December 16, 2016 by Lyn Thorne-Alder
“I’ve got the ear of the Emperor, you’re right here,” Lirnilalie pointed out. “So listen. To me, an Imperial Princess–“
Somewhere behind her, Riensin cleared his throat.
Elelakorra chuckled. “Lyirnilalie, I think the entire point is that you have repudiated your title and it has repudiated you. By that standard, this first-year student has far more standing than you do, as she is still an Imperial Heir.”
“She’s a child, and a foolish and ridiculous one at that. She’s a liar and a sneak, and has been telling me untruths since the moment I laid eyes on her.”
“Technically, since before that,” Enrie offered. She shouldn’t have, but she was feeling a little reckless — probably Riensin’s fault, or the way she could see Saydrie and Gianci both getting pale and unhappy. “I have no qualms about lying to an enemy. That’s Empress Unarona’s most quoted line. ‘Lie when it suits you, and save the truth for the bedroom and the council of chiefs.'”
She winked at Saydrie, because that had been his line to start with, something he brought up while they were doing homework, and received a thin smile in return. She could tell he wasn’t feeling well, but didn’t know how to help him out.
Lirnilalie scoffed. “And, it seems, your bedroom is going to involve truth with the Bitrani.” She cleared her throat and looked back at Elelakorra. “Elora, clearly you must see what’s going on here. This young child of thinned heritage had become infatuated with the Bitrani – or perhaps a specific Bitrani – and she is looking to aid their cause. She’s come here, probably with forged papers, to explain to you why there needs to be some investigation, or why the Emperor needs to open up some closed case, because she wants to help the rebel Bitrani that we have — because of course, there are always rebels, but as a young student, she cannot know how doomed these rebellions are.”

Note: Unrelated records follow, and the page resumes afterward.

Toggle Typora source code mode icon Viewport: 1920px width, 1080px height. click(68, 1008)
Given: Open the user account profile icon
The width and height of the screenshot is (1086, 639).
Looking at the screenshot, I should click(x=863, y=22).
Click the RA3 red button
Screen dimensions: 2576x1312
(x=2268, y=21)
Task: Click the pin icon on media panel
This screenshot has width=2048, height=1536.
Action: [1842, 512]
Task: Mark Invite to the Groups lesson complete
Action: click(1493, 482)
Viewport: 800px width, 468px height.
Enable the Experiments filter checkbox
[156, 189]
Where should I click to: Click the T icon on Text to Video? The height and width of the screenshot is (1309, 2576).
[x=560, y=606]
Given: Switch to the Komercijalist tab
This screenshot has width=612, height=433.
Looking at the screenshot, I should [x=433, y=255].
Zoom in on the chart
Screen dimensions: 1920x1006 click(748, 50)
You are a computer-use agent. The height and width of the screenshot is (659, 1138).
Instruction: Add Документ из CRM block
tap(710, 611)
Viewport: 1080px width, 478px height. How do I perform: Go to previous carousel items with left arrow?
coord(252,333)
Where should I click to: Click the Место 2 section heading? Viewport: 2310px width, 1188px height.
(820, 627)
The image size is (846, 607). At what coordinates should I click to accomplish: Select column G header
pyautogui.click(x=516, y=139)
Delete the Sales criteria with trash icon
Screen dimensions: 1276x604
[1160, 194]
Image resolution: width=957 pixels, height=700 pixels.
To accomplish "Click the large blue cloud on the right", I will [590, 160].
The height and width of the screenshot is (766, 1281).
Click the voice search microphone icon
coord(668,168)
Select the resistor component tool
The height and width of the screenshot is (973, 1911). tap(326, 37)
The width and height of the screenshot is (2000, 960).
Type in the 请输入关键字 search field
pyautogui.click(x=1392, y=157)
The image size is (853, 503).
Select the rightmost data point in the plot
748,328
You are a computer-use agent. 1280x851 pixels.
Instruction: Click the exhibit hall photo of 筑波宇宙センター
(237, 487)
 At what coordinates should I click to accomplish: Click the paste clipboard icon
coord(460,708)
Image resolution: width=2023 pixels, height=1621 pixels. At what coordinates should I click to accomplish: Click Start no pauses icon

It sounded reasonable. If it had been presented to Enrie about another student, she might have believed it. She was concerned that Elelakorra would feel the same. Right now, though, protesting it was the best way to sound like a child.
“Keep your story straight,” Riensin protested lazily. “Is she infatuated with a Bitrani, or was that a lie?”
Lirnilalie shot him a glare that might have melted a lesser man on the spot. “Would you like to try me, young man? I’m sure you think that you’re quite bright, but I’m equally certain that you’re not nearly as smart as you think you are.” She turned back to Elelakorrra as if the interruption hadn’t happened.
The Voice of the Emperor had her eyebrows raised. “My question is – how do you know what was in the papers?”